She was at first glance not much more than a wisp of a girl with almost elfin features. I looked down on her on the edge of the lake, dressed I remember in a faded lilac blouse, I remembered it was lilac as I watched the water on the shoreline eddy as it swirled around her, washing back and forwards across the fabric giving it a ripple effect in my mind.
Her name was Elise Purton. It was her sister Eloise Purton who had come to see me about her sister whom she feared had met with some foul play as she’d been missing for over a week now. She’d been sent by her mother Elsie Purton; it was true the mother had a thing for names beginning with E, I found out her brothers Eric and Ethelred had also been so named.
But this was not helping me with this baffling case. A dead girl, a coastal resort, a weird family, plenty of reason to do in the dead girl as she stood to inherit a fortune following the death of her uncle Edward Purton who had made his name in the brass knocker industry.
Now it looked like there’d be no big knockers for Elise and as for conversation to say her responses to questioning would be nothing short of laconic was an understatement. There’d be no information forth coming from his girl and we all knew it.
It was the mother who first came forth with information that might shed some light on the mystery. It appeared Elise had drowned, as there was no visible sign on her frail body of any foul play.
The mother relayed a story of grief and woe about her daughter. She had been keeping an eye on her through a peephole in her daughter’s bedroom wall and had begun to become suspicious when a rather large crate of ceramic pots had arrived for her daughter.
The arrival of the crate had seemed to depress her daughter and in the days that followed she had observed her daughter taking the pots, two at a time to the cliffs behind their home and dropping some and throwing some over the vertiginous cliffs that stood high above the rolling ocean waves.
The mother feared that her daughter may have taken advantage of the self same vertiginousness to throw herself off and end all her suffering.
It all seemed a reasonable conclusion. But there was an oddity about the whole case. Everybody in the family stood to gain from Elise’s death. Everyone thought she was at best insane anyhow. None in the family thought it odd at all that she had thrown herself off the vertiginous cliffs. I thought it odd they kept calling them the vertiginous cliffs, till they pointed out the sign: Beware of the Vertiginous Cliffs.
I approached the cliffs to get a good look myself. Yes they were certainly vertiginous; I knew that as I’d stopped by the library the day before to look the word up.

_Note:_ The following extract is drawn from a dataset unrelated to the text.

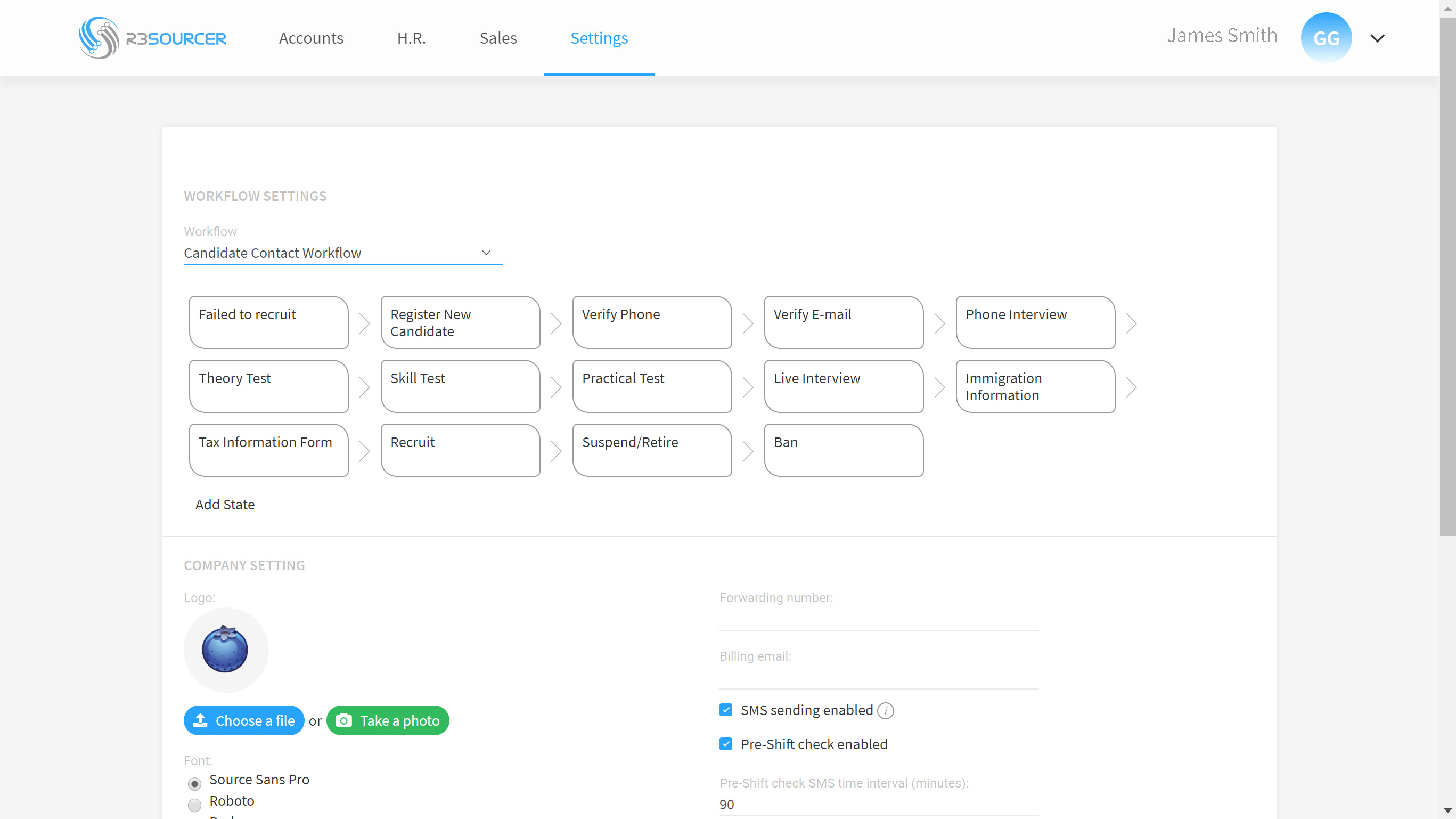
Task: Switch to the H.R. tab
Action: (411, 38)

There was no way the wordle master was going to out do me this week.
If I fell off there was no way I’d be swimming home. The rocks on the bottom looked up at me with the teeth of some great predator waiting to devour me should I fall.
A noise behind me alerted me to danger. It was the mother, Elsie. She carried a big stick. She prodded it at me trying to unbalance me. My life flashed before my eyes and it was not a pretty sight.
I grabbed at the stick, with my feet now moored strongly upon the top of the vertiginous cliffs and wrenched it from her.
‘Why?’ I asked.
Her laconic reply has stayed with me all these years.
‘Money,’ she said.
Nothing more was needed to be said. Her family became known for their laconicness, it was a short trial; she managed to plead guilty with a hint of satisfaction in her voice.
The wispy girl in lilac had been avenged.